## WORK ITEM
Send back every record word for word, with nothing missing.

## THE DATA
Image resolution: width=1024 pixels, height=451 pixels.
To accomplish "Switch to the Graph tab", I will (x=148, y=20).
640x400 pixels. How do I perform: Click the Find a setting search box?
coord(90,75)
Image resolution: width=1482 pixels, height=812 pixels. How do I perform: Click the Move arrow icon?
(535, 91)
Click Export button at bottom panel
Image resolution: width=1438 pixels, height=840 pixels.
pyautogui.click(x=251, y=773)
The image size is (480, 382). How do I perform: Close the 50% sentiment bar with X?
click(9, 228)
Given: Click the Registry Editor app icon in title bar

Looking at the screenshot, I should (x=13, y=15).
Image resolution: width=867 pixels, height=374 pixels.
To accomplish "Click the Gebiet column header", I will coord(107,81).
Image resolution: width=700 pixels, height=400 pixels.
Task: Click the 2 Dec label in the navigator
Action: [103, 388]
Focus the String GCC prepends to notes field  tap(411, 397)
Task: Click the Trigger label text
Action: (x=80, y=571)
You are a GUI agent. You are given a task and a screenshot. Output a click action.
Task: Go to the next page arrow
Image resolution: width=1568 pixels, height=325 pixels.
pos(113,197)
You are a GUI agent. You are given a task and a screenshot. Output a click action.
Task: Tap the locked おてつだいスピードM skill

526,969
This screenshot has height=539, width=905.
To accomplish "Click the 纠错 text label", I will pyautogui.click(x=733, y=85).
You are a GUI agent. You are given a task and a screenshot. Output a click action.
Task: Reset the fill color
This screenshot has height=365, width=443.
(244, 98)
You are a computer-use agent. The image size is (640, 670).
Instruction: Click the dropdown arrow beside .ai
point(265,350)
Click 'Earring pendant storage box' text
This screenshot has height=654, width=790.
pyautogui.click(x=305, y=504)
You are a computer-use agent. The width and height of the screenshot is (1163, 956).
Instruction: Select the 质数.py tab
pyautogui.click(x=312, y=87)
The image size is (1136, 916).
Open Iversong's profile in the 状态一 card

## SOLUTION TO THIS EXERCISE
Image resolution: width=1024 pixels, height=451 pixels.
To accomplish "Switch to the Graph tab", I will (x=148, y=20).
640x400 pixels. How do I perform: Click the Find a setting search box?
coord(90,75)
Image resolution: width=1482 pixels, height=812 pixels. How do I perform: Click the Move arrow icon?
(535, 91)
Click Export button at bottom panel
Image resolution: width=1438 pixels, height=840 pixels.
pyautogui.click(x=251, y=773)
The image size is (480, 382). How do I perform: Close the 50% sentiment bar with X?
click(9, 228)
Given: Click the Registry Editor app icon in title bar

Looking at the screenshot, I should (x=13, y=15).
Image resolution: width=867 pixels, height=374 pixels.
To accomplish "Click the Gebiet column header", I will coord(107,81).
Image resolution: width=700 pixels, height=400 pixels.
Task: Click the 2 Dec label in the navigator
Action: [103, 388]
Focus the String GCC prepends to notes field  tap(411, 397)
Task: Click the Trigger label text
Action: (x=80, y=571)
You are a GUI agent. You are given a task and a screenshot. Output a click action.
Task: Go to the next page arrow
Image resolution: width=1568 pixels, height=325 pixels.
pos(113,197)
You are a GUI agent. You are given a task and a screenshot. Output a click action.
Task: Tap the locked おてつだいスピードM skill

526,969
This screenshot has height=539, width=905.
To accomplish "Click the 纠错 text label", I will pyautogui.click(x=733, y=85).
You are a GUI agent. You are given a task and a screenshot. Output a click action.
Task: Reset the fill color
This screenshot has height=365, width=443.
(244, 98)
You are a computer-use agent. The image size is (640, 670).
Instruction: Click the dropdown arrow beside .ai
point(265,350)
Click 'Earring pendant storage box' text
This screenshot has height=654, width=790.
pyautogui.click(x=305, y=504)
You are a computer-use agent. The width and height of the screenshot is (1163, 956).
Instruction: Select the 质数.py tab
pyautogui.click(x=312, y=87)
The image size is (1136, 916).
Open Iversong's profile in the 状态一 card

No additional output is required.